**Prompt**
With the pictures excluded, reproduce all of the data exactly.

**Items from a dataset**
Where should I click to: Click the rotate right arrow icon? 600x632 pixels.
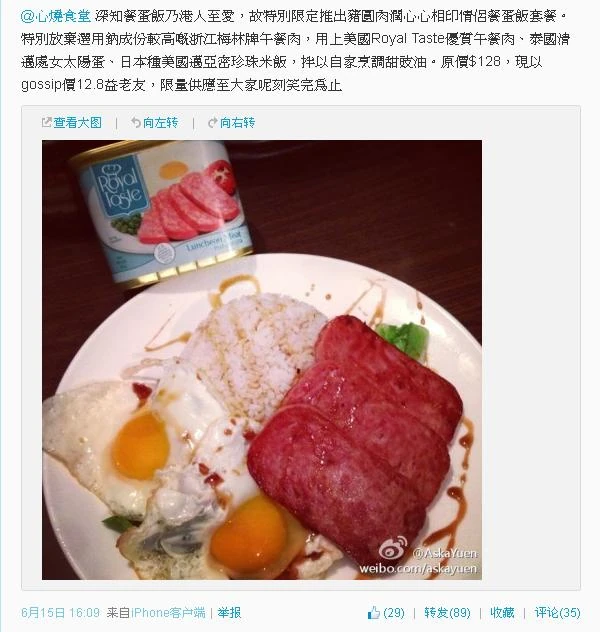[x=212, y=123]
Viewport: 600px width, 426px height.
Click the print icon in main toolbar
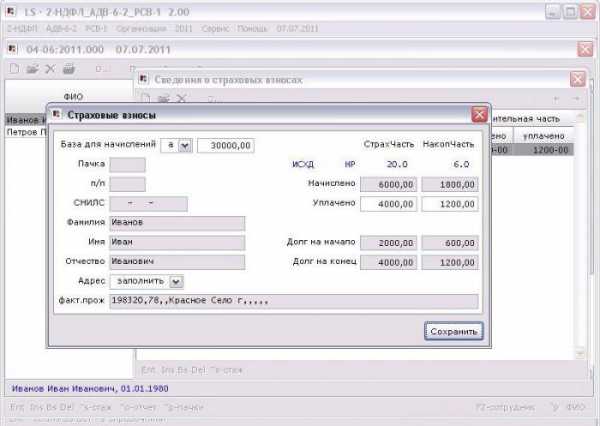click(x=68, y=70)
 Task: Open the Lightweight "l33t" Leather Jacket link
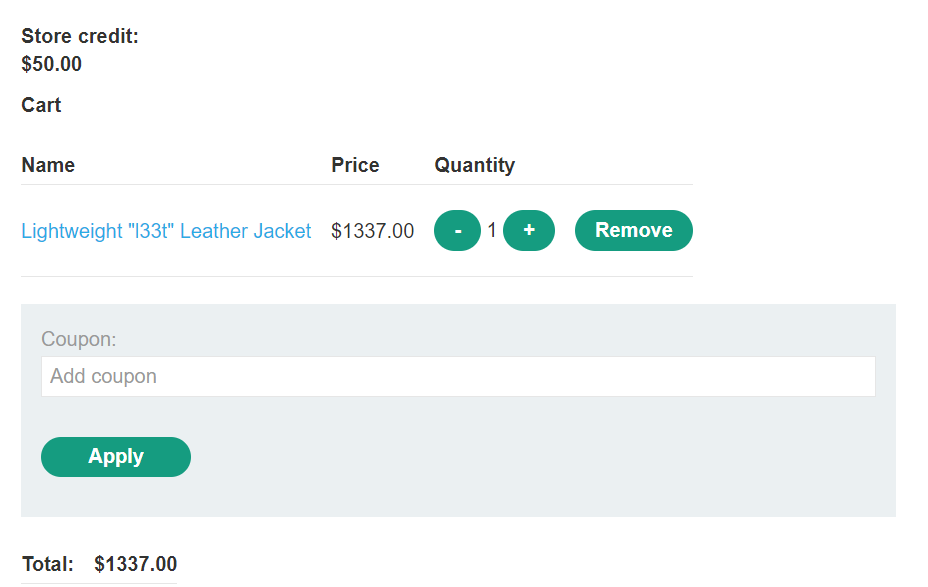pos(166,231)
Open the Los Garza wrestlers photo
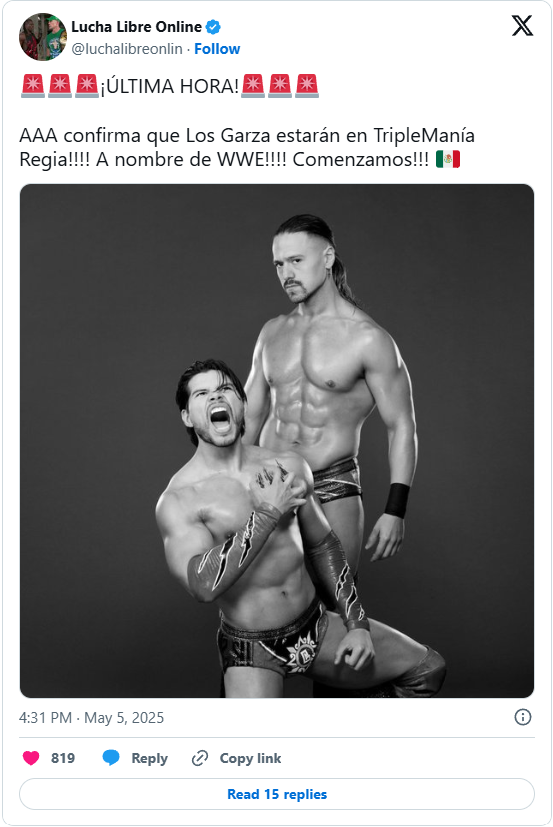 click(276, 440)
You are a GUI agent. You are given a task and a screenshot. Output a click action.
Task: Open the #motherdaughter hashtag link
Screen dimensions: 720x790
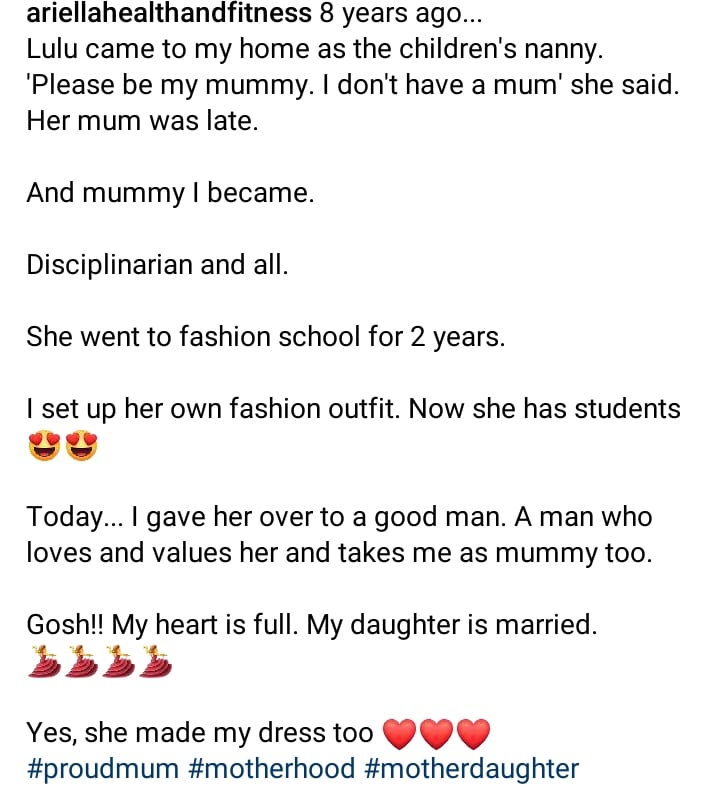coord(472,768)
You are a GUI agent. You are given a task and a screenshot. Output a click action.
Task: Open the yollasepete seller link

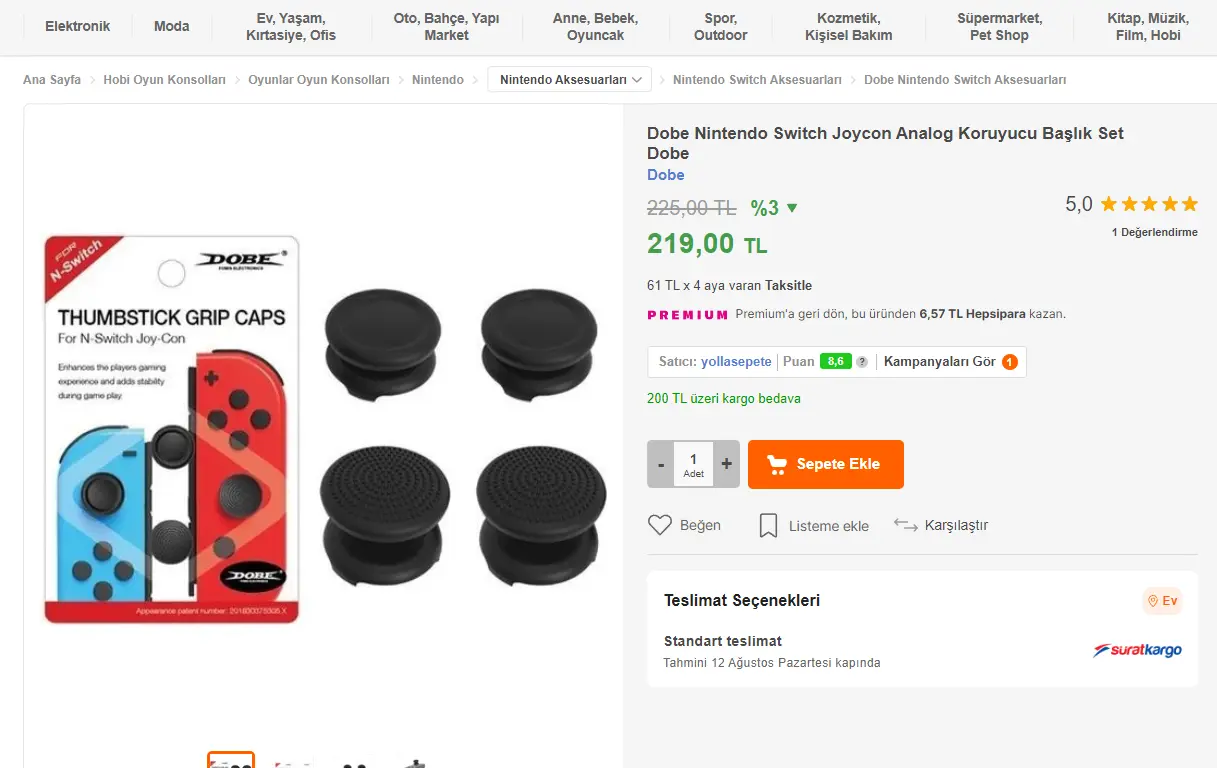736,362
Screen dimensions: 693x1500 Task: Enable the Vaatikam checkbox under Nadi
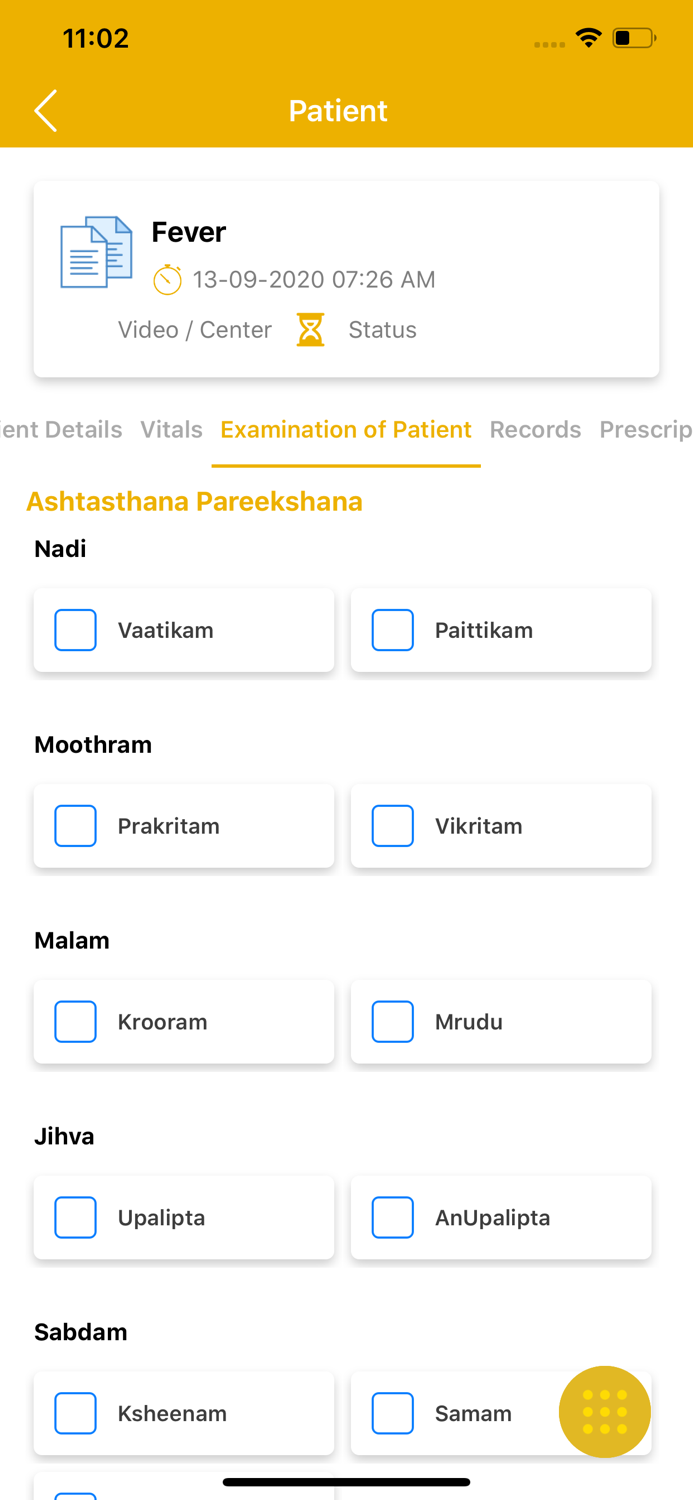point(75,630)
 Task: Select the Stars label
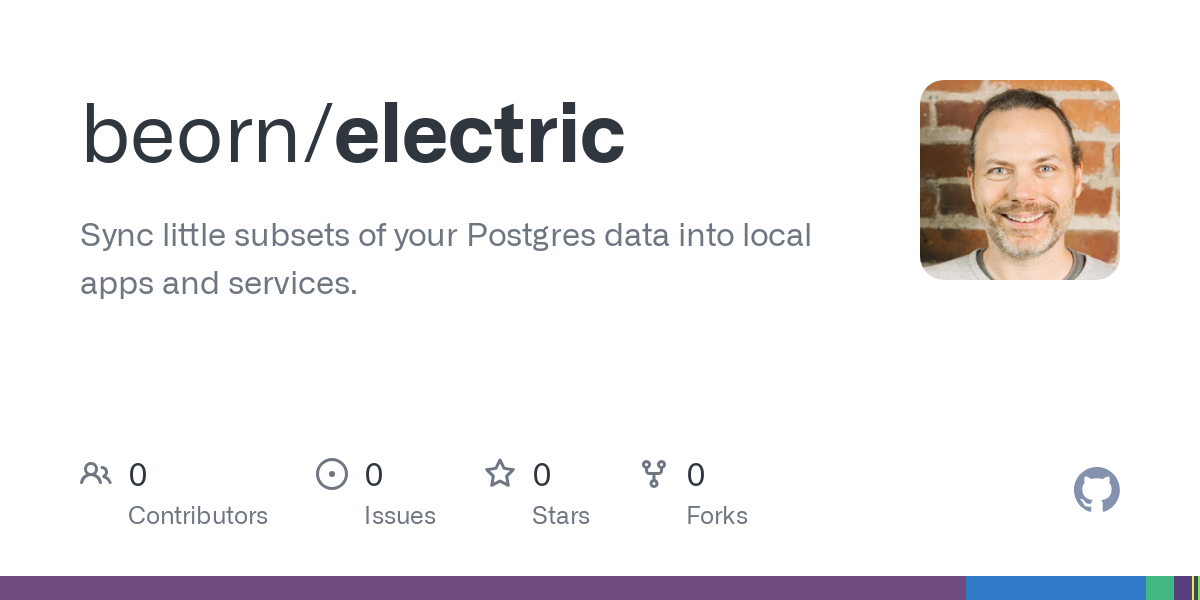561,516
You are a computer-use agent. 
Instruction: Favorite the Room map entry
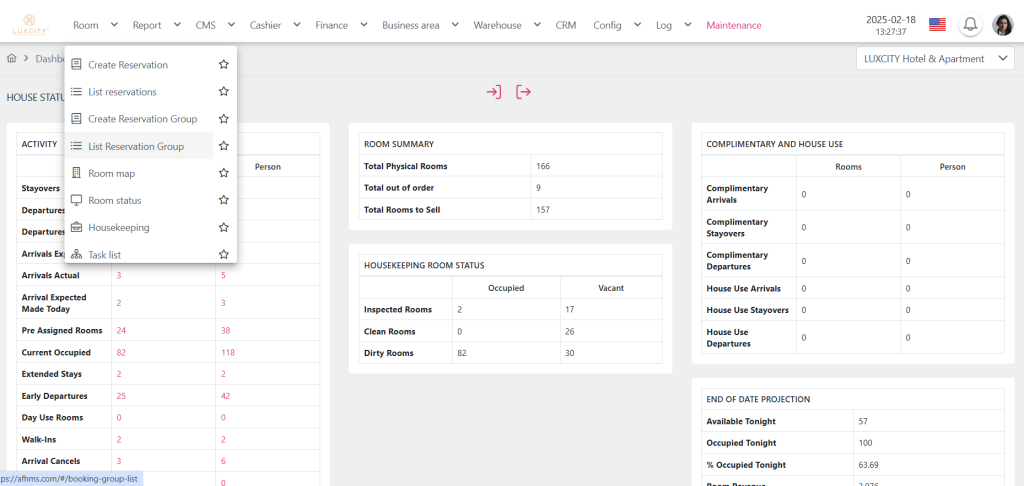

**Written solution**
Where should I click to: Click the rotate right arrow icon? 600x632 pixels.
[x=212, y=123]
Viewport: 600px width, 426px height.
Click the print icon in main toolbar
click(x=68, y=70)
 Task: Open the Lightweight "l33t" Leather Jacket link
pos(166,231)
Open the Los Garza wrestlers photo
 click(276, 440)
You are a GUI agent. You are given a task and a screenshot. Output a click action.
Task: Open the #motherdaughter hashtag link
Screen dimensions: 720x790
coord(472,768)
You are a GUI agent. You are given a task and a screenshot. Output a click action.
Task: Open the yollasepete seller link

736,362
Screen dimensions: 693x1500 Task: Enable the Vaatikam checkbox under Nadi
point(75,630)
 Task: Select the Stars label
561,516
You are a computer-use agent. 
Instruction: Favorite the Room map entry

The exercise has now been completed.